Здесь он стал упрашивать меня зайти хоть на минуту, желая мне прочесть что-то, что "вылилось у него из души". Я вошел; заспанные и несколько удивленные лакеи подали вино, и он стал читать записку, которая начиналась пышным вступлением о мудрости Екатерины Великой и знании ею людей. Затем, после нескольких красиво округленных, но бессодержательных фраз, делался внезапный переход к политическому движению в России и рекомендовалось подвергать вместо уголовного взыскания политических преступников телесному наказанию без различия пола... Эта мера должна была, по мнению автора, отрезвить молодежь и показать ей, что на нее смотрят как на сборище школьников, но не серьезных деятелей, а стыд, сопряженный с сечением, должен был удерживать многих от участия в пропаганде. "Что вы скажете?" - спросил он меня, обращая ко мне красивое и довольное лицо типа хищной птицы с крючковатым носом... "Кому назначается эта записка?" - спросил я, приходя в себя от совершенной неожиданности всего, что пришлось выслушать.
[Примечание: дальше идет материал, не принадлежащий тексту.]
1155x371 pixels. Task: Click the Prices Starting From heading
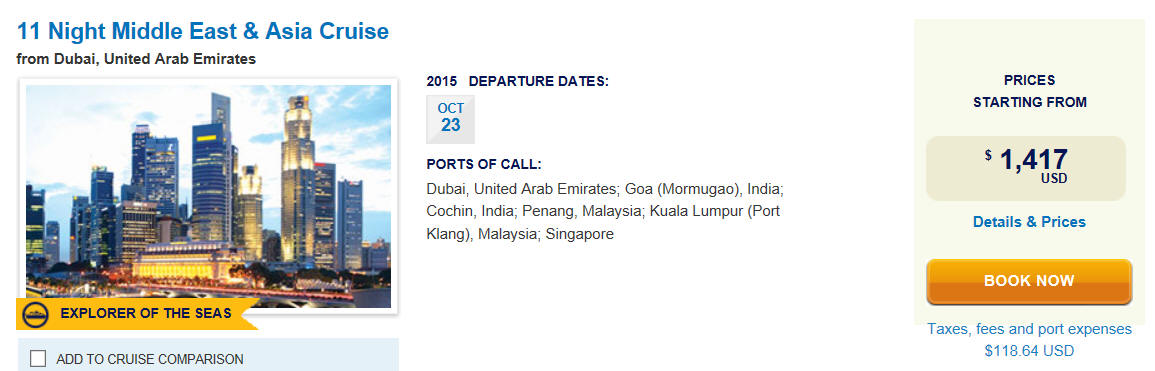pos(1029,91)
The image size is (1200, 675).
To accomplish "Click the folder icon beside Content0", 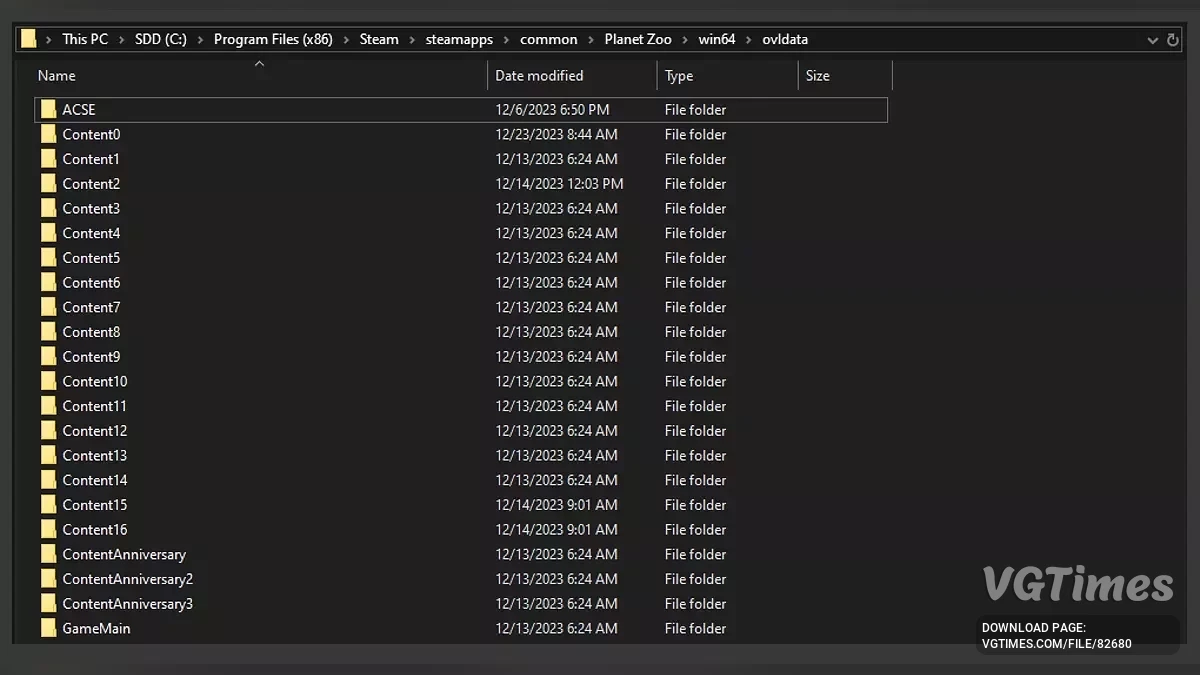I will 48,134.
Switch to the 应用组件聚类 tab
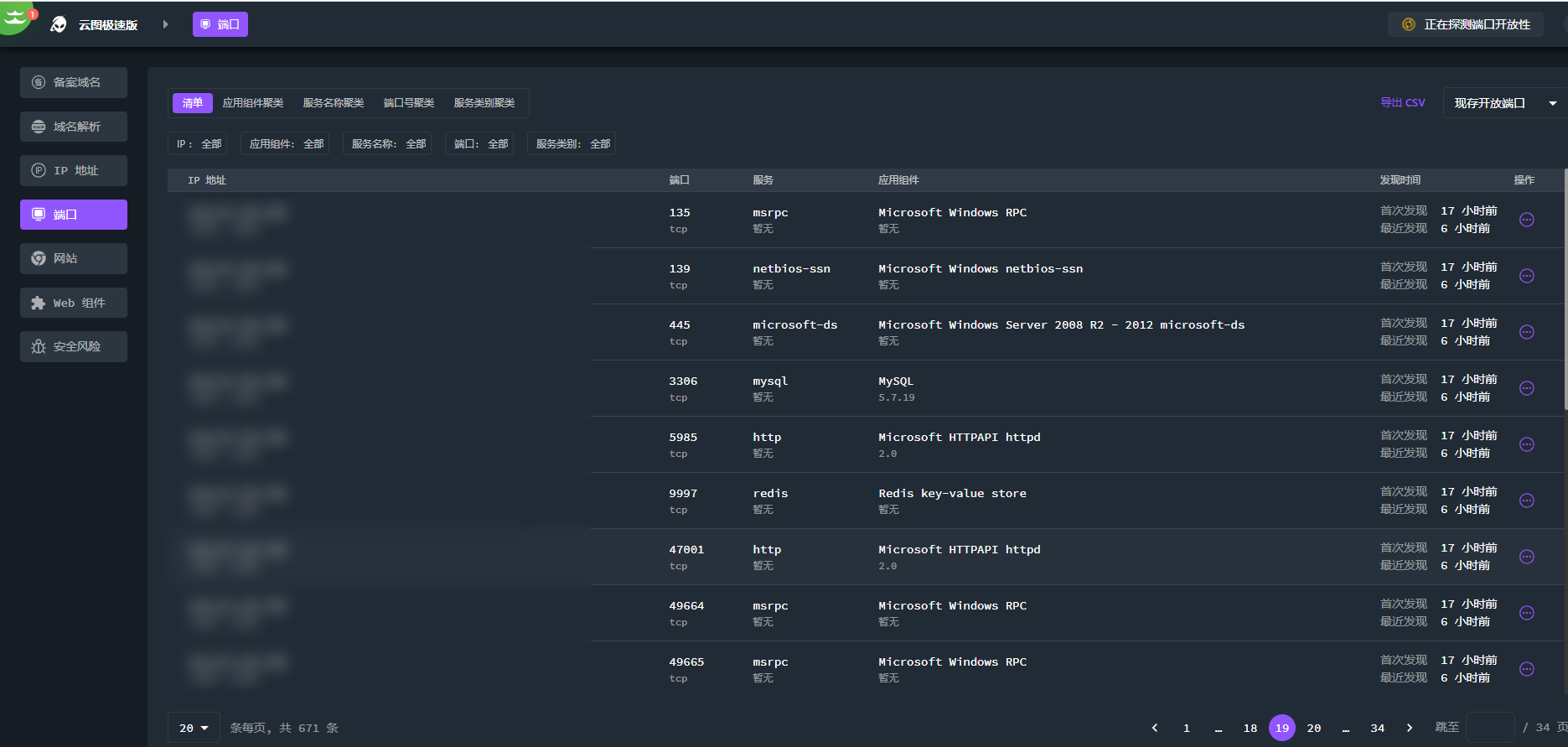The width and height of the screenshot is (1568, 747). (x=253, y=103)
"Государю! Пусть он услышит голос своего верного слуги. Но я хочу знать ваше мнение, я вас так уважаю", - и т. д. "Вы или шутите, - отвечал я, - или совершенно не понимаете нашей молодежи, попавшей на революционную дорогу, если думаете испугать и остановить ее розгами. Опозорив правительство, возмутив против него массу порядочных людей, вы все-таки не достигнете цели. Политические преступники будут свивать себе мученические венцы из розог, будут указывать на свои истязания как на лучшее оправдание своей ненависти к правительству и не только не станут скрывать своего сечения, но найдутся и такие, которые будут, atitre d'estime, (В знак уважения (здесь в смысле-чтобы снискать уважение).) вымышлять даже, что их секли. Вы вызовете яростное ожесточение в молодежи и глубокое негодование в людях, чуждых революционным тенденциям. Какой отец простит вам сечение своей взрослой дочери? Какой "сеченый" сочтет возможным стать впоследствии другом порядка, каким он легко и без позорного забвения своего унижения может стать даже после годов каторги? Наказывайте подданного, когда он нарушает положительный закон, но не убивайте чувства собственного достоинства в человеке! И можно ли советовать такую меру государю, отменившему телесное наказание?! Нет, князь, вы выбрали плохое средство снять с себя неудовольствие государя...". Оболенский очень сконфузился, стал защищаться, доказывать, что это лишь проект, что ничего определенного он сам не решил, что мое мнение ему очень важно и т. д. (Князь Оболенский пошел дальше по пути предположений об уголовных реформах. В 1887 году в Ясной Поляне наш великий писатель граф Л. Н. Толстой рассказывал мне, что в начале 80-х годов он встретился по какому-то поводу с ним, и князь Оболенский серьезно ему доказывал, что "для сокращения побегов важных преступников их следовало бы ослеплять и тем отнимать у них физическую возможность бежать... что было бы и дешево и целесообразно...").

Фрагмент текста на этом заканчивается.